このような傾向を見ていると、「作品そのもの」を楽しむとともに、「考察」に価値を見いだしている人が多いように感じられる。作品の中に「伏線めいたもの」を見いだし、登場人物の言動と絡めつつ、点と点を線にする。その作業に魅力を覚えている人が増えているのではないか。
当たらなくてもいいギャンブル——考察が快楽になる理由
そこに加わるのが、SNSという「発表の場」だ。自らの考察を開陳することにより、承認欲求を得られる。もし予想が外れても「伏線に見える描写だったんだもん」などと、責任逃れしやすい。つまり身銭を切らなくても楽しめる。当たらなくてもいいギャンブルのような存在なのだ。
結果として、あらゆるコンテンツについて、SNSで考察が深まっている。そして、それを受けてのネットニュース記事も飛びかっている。そこから生まれる宣伝効果を、テレビ局側も利用し始めているのだ。『悪役会議室』を「増幅装置」としているTBSもそうだ。

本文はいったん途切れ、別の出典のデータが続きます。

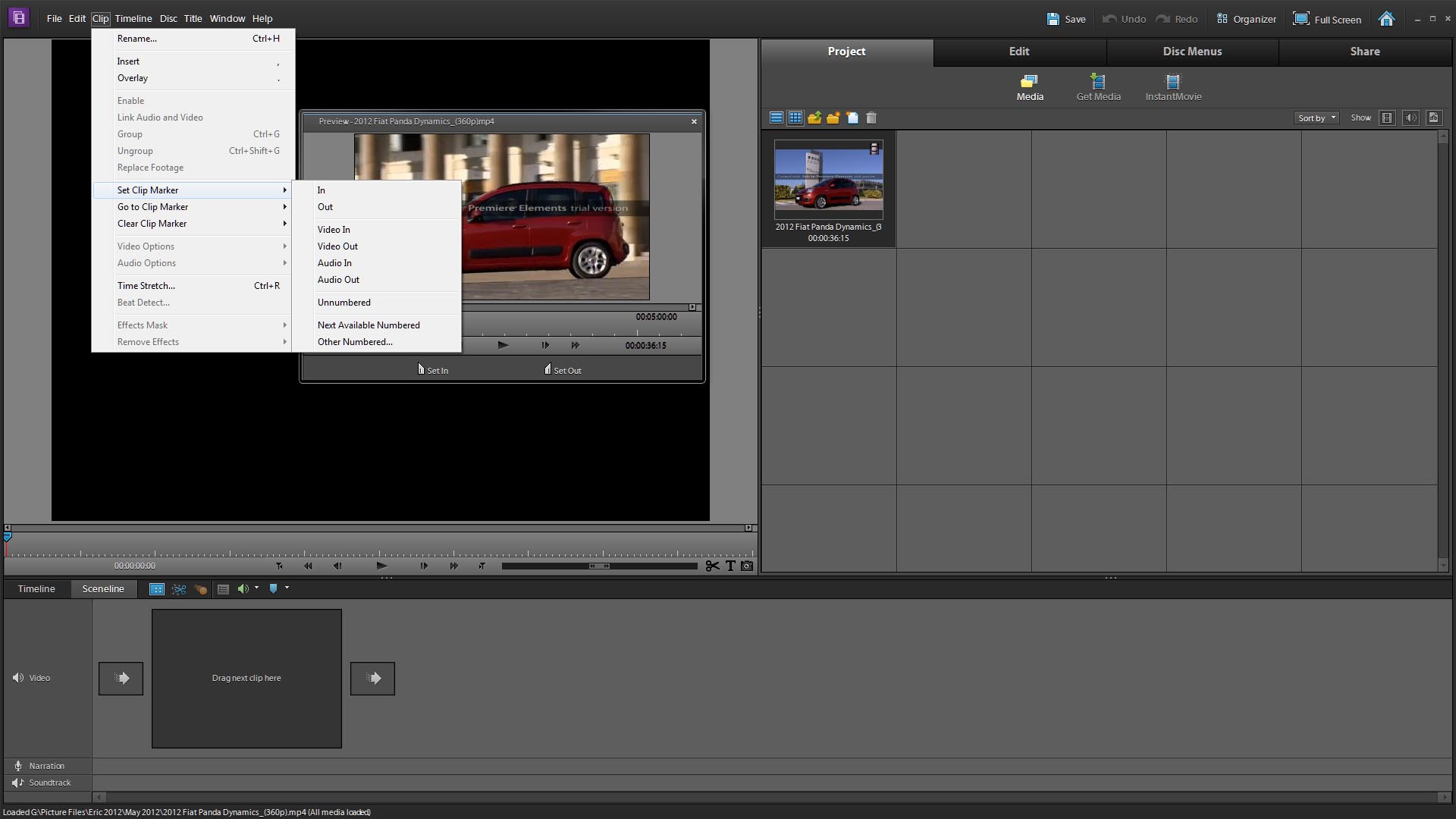Image resolution: width=1456 pixels, height=819 pixels.
Task: Switch media panel to list view
Action: click(776, 118)
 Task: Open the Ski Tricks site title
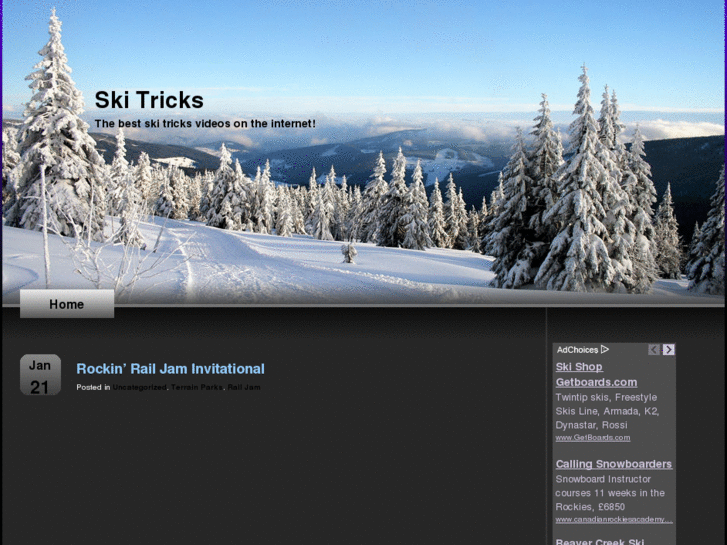click(x=149, y=100)
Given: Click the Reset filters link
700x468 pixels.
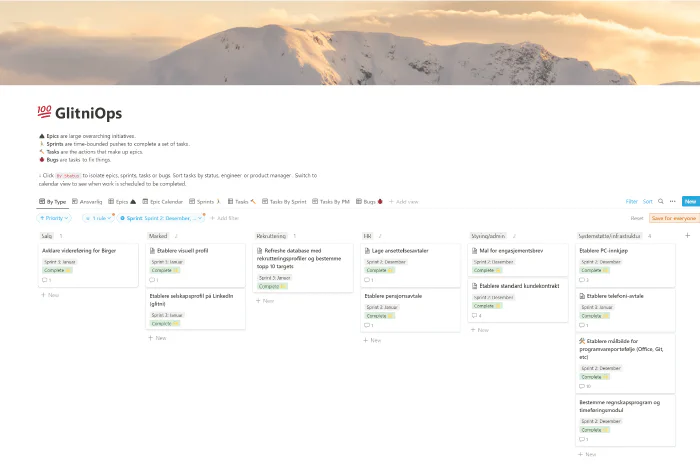Looking at the screenshot, I should tap(636, 217).
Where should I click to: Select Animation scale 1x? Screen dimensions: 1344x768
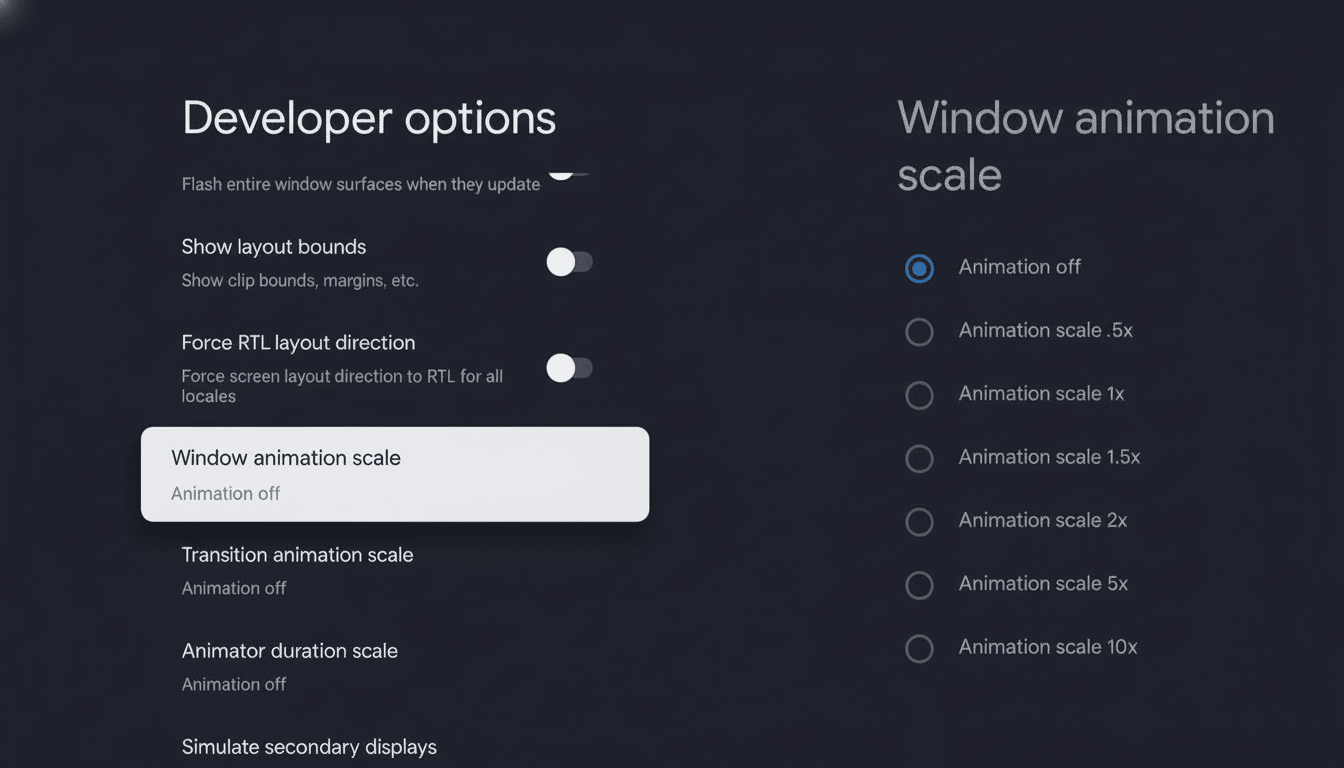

制作サイドも、予想を避けるようなストーリー展開にしたり、現実と地続きなメタ発言を出したりなど、「考察勢」を意識しているかのような動きも見せている。そこには、SNSや記事で興味を持った視聴者に、TVer(ティーバー)などで見逃し視聴してもらう意図が透けてみえる。
こうした流れは、いつから生まれたのだろう。振り返れば、視聴者がSNSでドラマの感想をつぶやき、ある種のコミュニティーを形成するパターンは、十数年前から存在した。
たとえば2010年代前半には、NHK「連続テレビ小説」の感想をハッシュタグ付きで投稿する「朝ドラ反省会」が存在した。しかしこれらは、制作側とは一定の距離を保った「非公式のファンコミュニティ」であり、だからこそ手厳しい意見も飛び交うものの、それを積極的に番組宣伝へと取り入れようとする動きは見られなかった。